Huge Win For Small Businesses In San Diego As Board Of Supervisors Looks To Rezone Parts Of The County

Written by Jonathan Du Fault

The San Diego County Board of Supervisors cheered to a proposed ordinance change allowing for more small wineries in the county. 

The proposed ordinance change comes from a request from Representative Jim Desmond. The board voted unanimously to direct Helen Robins-Meyer to study expanding tiered winery ordinances, specifically as part of zoning regulations. 

The tiered winery ordinance allows tasting rooms with ongoing vineyard operations in agricultural zones. It also established small wineries through an administrative permit. 

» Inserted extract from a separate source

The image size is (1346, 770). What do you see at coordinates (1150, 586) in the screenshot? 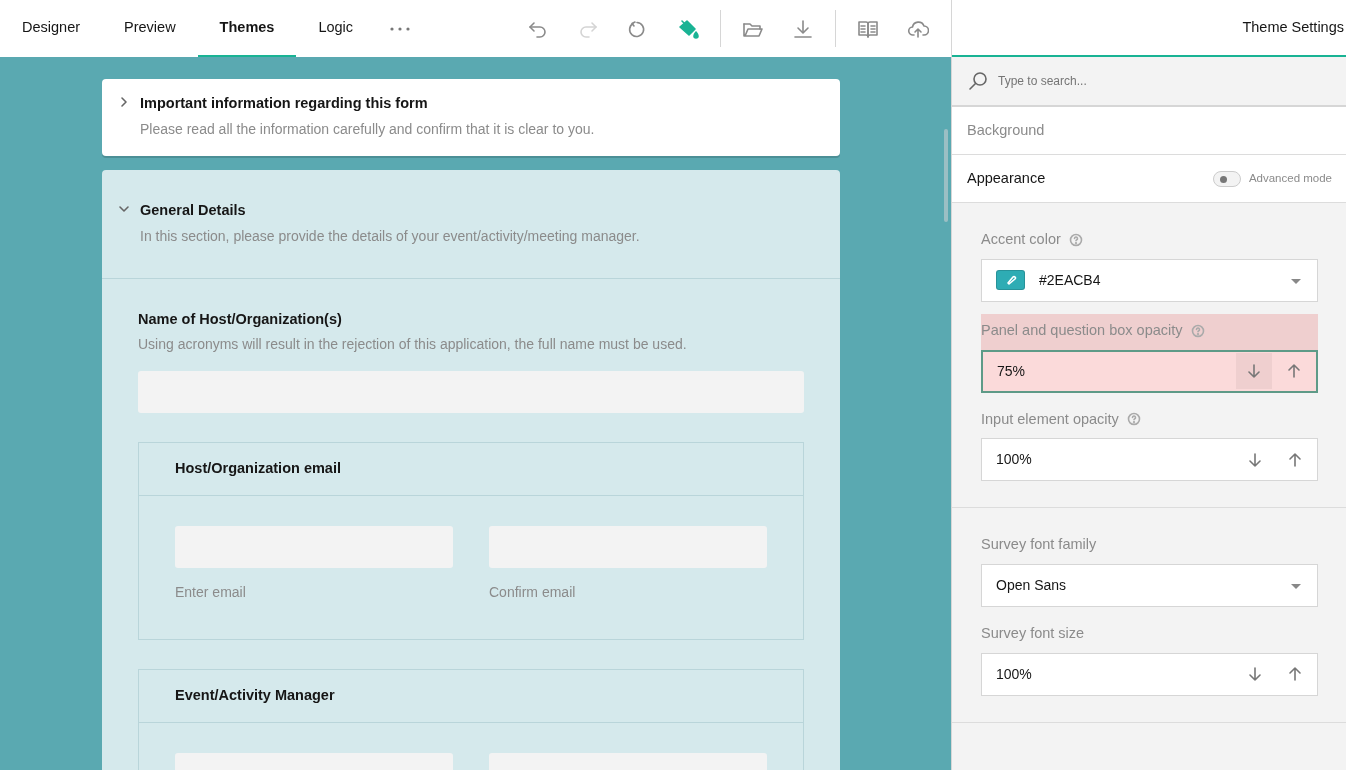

By rezoning, the county could allow residents in rural areas to own and operate vineyards. Currently, small wine operations in rural areas are required to pay a major permit fee. According to Desmond’s office, this fee can be between $500,000 and $1 million. 

By allowing for more wineries and tasting rooms would be a major boost to the San Diego economy. 

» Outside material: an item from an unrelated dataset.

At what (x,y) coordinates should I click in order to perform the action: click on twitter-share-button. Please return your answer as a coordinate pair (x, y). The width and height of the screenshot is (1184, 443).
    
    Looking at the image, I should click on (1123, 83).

Desmond added that county wineries generate around $37 million in annual revenues and employ hundreds of people. According to information on Wednesday’s meeting agenda, farmers and property owners have requested the expansion of the winery ordinance into additional zones, “to allow the same streamlined process for the creation of wineries that agricultural zones benefit from.”

Robbins-Meyer will report back to the board with a proposed ordinance change within 180 days. The $120,000 cost for a feasibility study could be included in this year’s county budget, if money is available. Otherwise, it will be covered by the budget for the 2022-23 fiscal year

Desmond, a Republican on the San Diego County Board of Supervisors, has been thanked by fellow supervisors, as well as other prominent county leaders for taking the initiative in this big step.